Thank you, Mr. Chairman.
Thank you, members of the committee, for affording me this opportunity.
Let me start out by specifying that I appear today as an individual, but I hope as an individual with some relevant background experience. I am the immediate past president of the Canadian Jewish Congress, which during my tenure was recognized as the leading voice for the Jewish community. I am currently the president of the Canadian Peres Center for Peace, and I've had the privilege—in my view it is a great privilege—of acting on behalf of the Canadian Human Rights Commission in the matter of the Internet hate site that was maintained by Ernst Zundel. That was the first successful proceeding brought under subsection 13(1). I've also had opportunities to appear at all levels of court up to and including the Supreme Court of Canada to defend the constitutionality of subsection 13(1) and its analogues.
This morning, however, I do not come clothed in any other authority, and I hope simply to raise a few points with you for your consideration. Let me give you the overall perspective.
It is my view that subsection 13(1) of the Canadian Human Rights Act is an important resource in protecting vulnerable communities from the harm caused by hate propaganda.

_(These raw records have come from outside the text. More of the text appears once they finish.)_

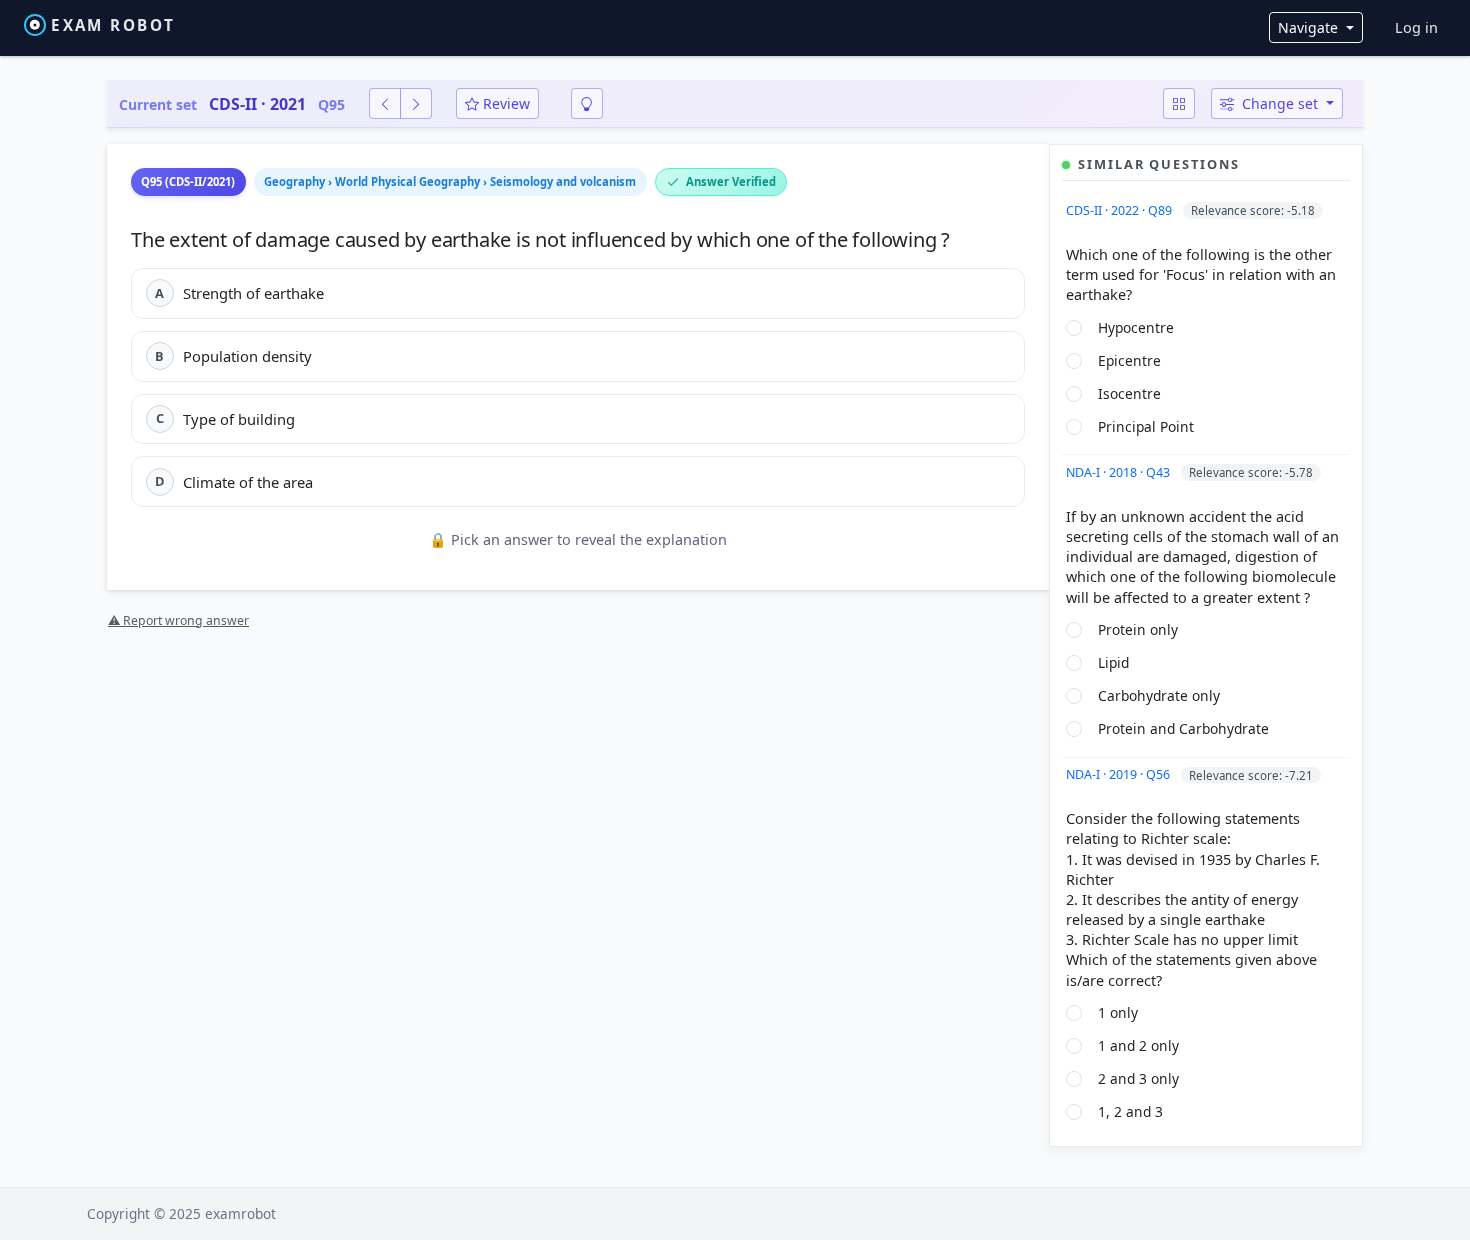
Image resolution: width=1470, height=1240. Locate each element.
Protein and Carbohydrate (1183, 728)
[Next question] (416, 103)
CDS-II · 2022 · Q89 (1120, 210)
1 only (1118, 1012)
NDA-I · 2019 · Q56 (1119, 774)
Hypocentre (1136, 327)
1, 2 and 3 (1130, 1111)
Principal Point (1146, 426)
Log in (1416, 27)
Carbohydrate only (1159, 695)
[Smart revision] (587, 103)
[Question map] (1179, 103)
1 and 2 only (1138, 1045)
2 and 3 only (1138, 1078)
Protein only (1138, 629)
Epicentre (1129, 360)
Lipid (1113, 662)
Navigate (1310, 27)
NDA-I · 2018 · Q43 (1119, 472)
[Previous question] (385, 103)
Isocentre (1129, 393)
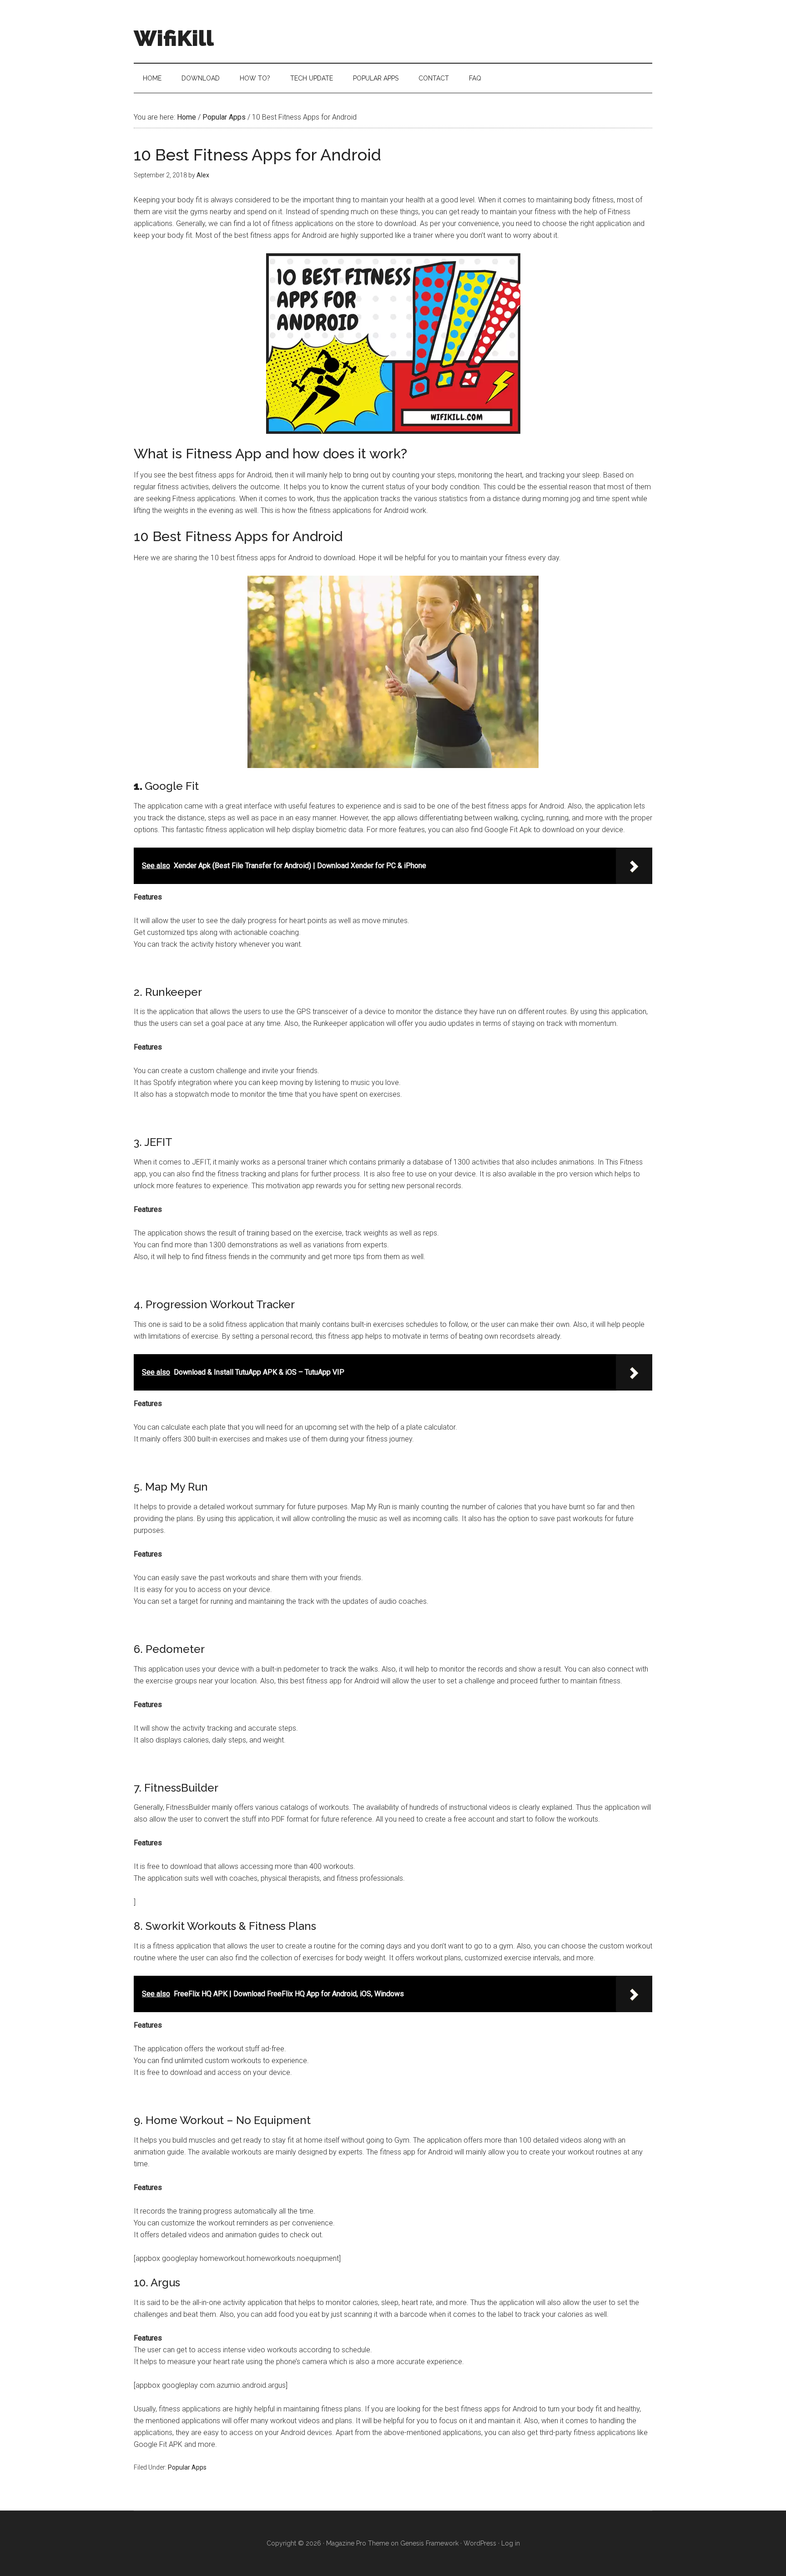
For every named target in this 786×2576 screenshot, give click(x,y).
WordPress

It is constitutionally appropriate in a free and democratic society because it deals only with dangerous and harmful speech and is not concerned simply with offensive speech. It deals with dangerous and harmful speech in a way that minimally impairs the ability of Canadians to debate freely important social and political issues, including the ability to take strong and controversial positions.
The Criminal Code, on the other hand, especially section 319, which criminalizes some aspects of incitement speech, is not an adequate substitute for subsection 13(1) of the Canadian Human Rights Act. It also follows that it's not advisable to restrict the definition of hate to advocating violence, which, as Mr. Toews has ably demonstrated, is really what underpins the Criminal Code.
That's not to say that subsection 13(1) is without issues or problems. There are many ways in which the way subsection 13(1) is currently administered could be significantly improved so as to, among other things, weed out frivolous complaints at an early stage, to accelerate the pace of the hearings, to better protect the legitimate rights of respondents by levelling the playing field, and crucially, as Mr. Toews said, to repeal the penalty provisions that are attached to the current provision. Let me simply specify a couple of points.
First, it's important to note that subsection 13(1) does not deal with speech in the abstract. It does not deal with all written, let alone all oral, communications. It deals with a single medium of communication, namely the Canadian telecommunication system and notably the Internet and computer-generated telephone messages, what we today call robocalls.
It is important to remember that the regulation of telecommunications for content is not unfamiliar. On the broadcasting side, the CRTC on a daily basis engages in regulation on the basis of content. The regulation of speech outside of the broadcasting context is also not as unfamiliar as some would portray it as being. In fact the regulation of speech in our society is not confined to prohibiting someone from yelling “Fire!” in a crowded theatre. Let me just remind the committee of some examples.
We have a law of defamation, which regulates the content of speech and attaches penalties to speech. We have the principle of contempt of court, which regulates speech dealing with the justice system. We have regulation of advertisements addressed to children. We have regulation of advertisements of dangerous products, like tobacco and alcohol. We have regulation of the strictest sort dealing with pornography and, most importantly, child pornography, including merely cartoon or even verbal representations.
The key in every case is that this regulation is geared to preventing harm and to saving society from danger.
Is hate speech dangerous? To ask the question is to answer it. History provides the clearest examples of the mortal dangers—that is, dangerous to life—that hate speech can carry. Study Nazi propaganda in the thirties. Study Cambodian propaganda in the seventies. Study anti-Tutsi propaganda in Rwanda in the nineties. Study racist propaganda in the former Yugoslavia of the nineties. You will get your answer.
Does subsection 13(1) target only dangerous speech, or is it aimed at politically incorrect speech? Because of the definition given by Chief Justice Dickson in the Taylor case in the Supreme Court of Canada, the regulation is strictly confined to the most extreme kinds of speech. I won't go into the legal definitions here, but they are extremely rigorous. Even Professor Moon, in his remarks, has acknowledged that subsection 13(1) has only been used, up to now, on speech that is at the far end of hate propaganda.
The Criminal Code, in my submission, is not an adequate substitute or an adequate basis on which to protect society from these sorts of dangers. Mr. Toews has given fine examples of it. Let me simply add that the target of prosecution is the wrongdoer, and, appropriately, we set high standards to protect against wrongful convictions.
The focus of the Human Rights Act is the message itself, not the wrongdoer. Its purpose is to protect society from the baleful consequences of those most dangerous messages.